Tuesday, August 18, 2015

Federal government struggles with aging prisoners and overcrowded prisons


How old is too old for prison?

That's the question two federal agencies are grappling over, and the answer they pick will determine how the government spends more than $800 million in public funding for prisons. And for tens of thousands of federal inmates, it could mean the difference between becoming eligible for a late-life release program and spending their twilight years behind bars.
 
The Federal Bureau of Prisons is struggling to adjust to an aging prison population, a product, in part, of criminal-justice reforms of the late 1980s that dramatically reduced federal parole and imposed mandatory minimum sentences for some offenses. In fiscal 2013, the Federal Bureau of Prisons spent nearly 20 percent of its $6.9 billion budget to incarcerate inmates aged 50 and older. And without a policy intervention, those costs are set to rise: Inmates aged 50 and older make up the fastest-growing segment of the prison population, according to Justice Department Inspector General Michael Horowitz.
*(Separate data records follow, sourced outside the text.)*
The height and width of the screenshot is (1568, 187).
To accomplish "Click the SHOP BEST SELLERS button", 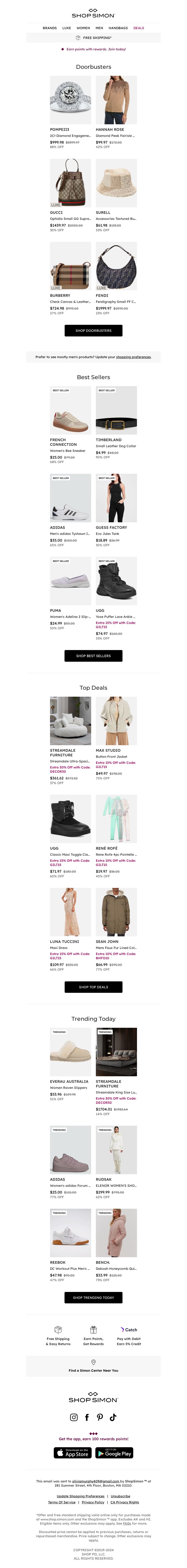I will click(94, 656).
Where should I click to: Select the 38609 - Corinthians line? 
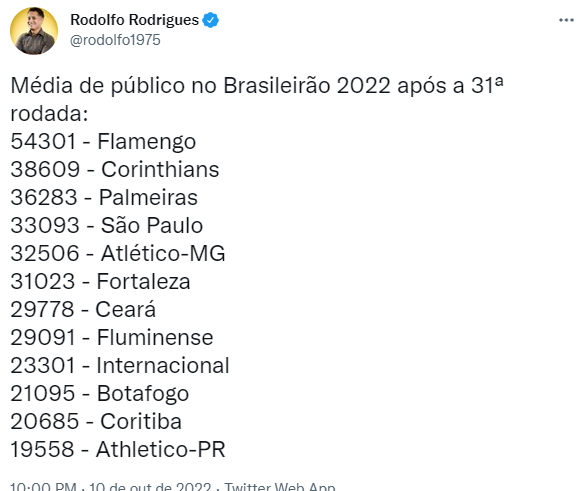[115, 170]
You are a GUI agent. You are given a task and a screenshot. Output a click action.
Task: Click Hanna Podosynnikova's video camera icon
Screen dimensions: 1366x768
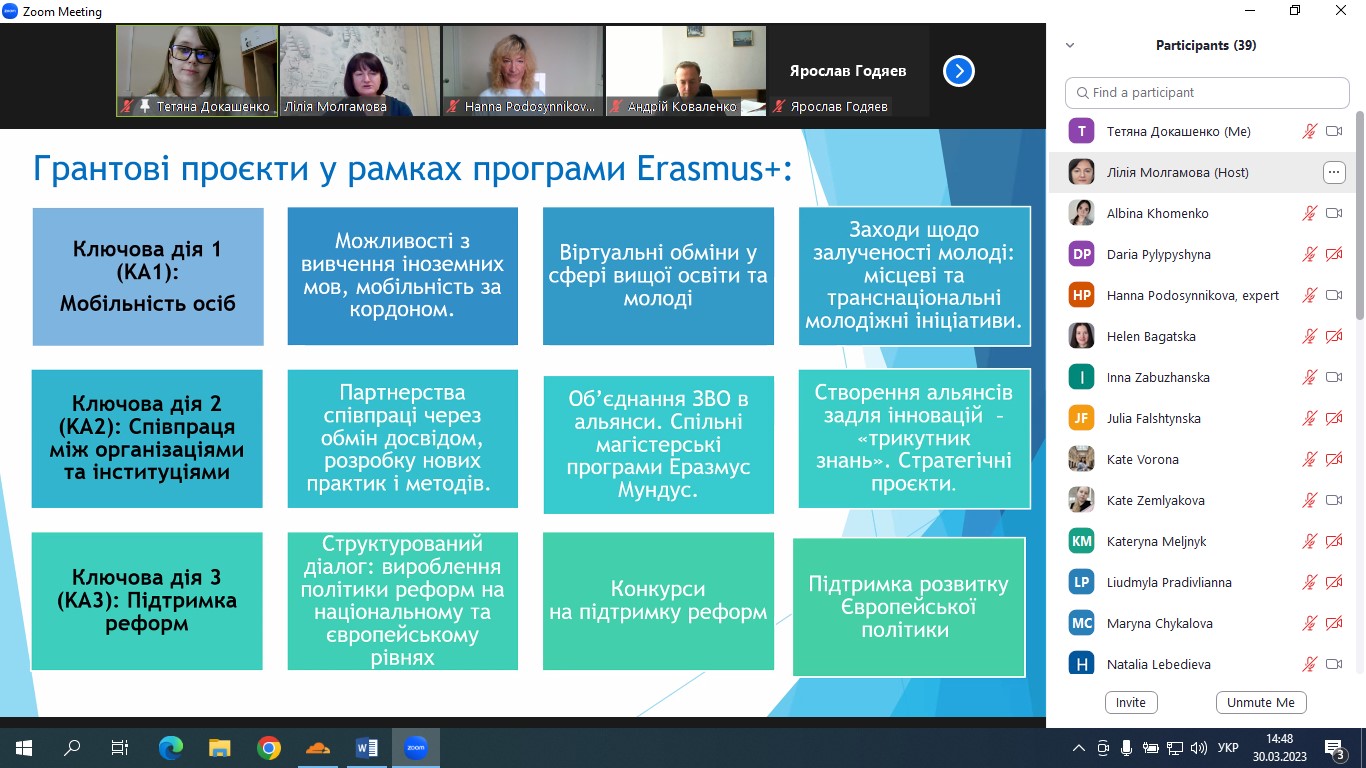pyautogui.click(x=1333, y=295)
To be eligible for the reduced sentencing program, inmates must have "chronic or serious medical conditions relating to the aging process" that "substantially diminish their ability to function in a correctional facility" for which "conventional treatment promises no substantial improvement," according to a statement from the Bureau of Prisons. They must also have served more than half of their sentence. For inmates looking for early release under nonmedical circumstances, the time-served bar is higher: "the greater of 10 years or 75 percent of their term."

"As with all compassionate-release determinations, the BOP considers whether the offender poses a danger to the safety of another person or to the community," the statement said.
But for any of the above criteria to be considered, the inmate must be aged 65 or older.
The Inspector General report did not explicitly call on the Bureau of Prisons to lower the limit in its May report. Instead, it recommended the bureau reconsider the age bar and noted the potential advantages of setting it at age 50.
                                             
The lower threshold would cut incarceration costs and relieve prison overcrowding without significantly increasing recidivism rates, the report said. The report notes several ways in which prisoners 50 and over differ from the rest of the prison population. Older inmates cost an average of 8 percent more to confine, but they are also less likely to end up back in prison after release. While the recidivism rate among all prisoners is 41 percent, for those released after age 50, the rate falls to 15 percent.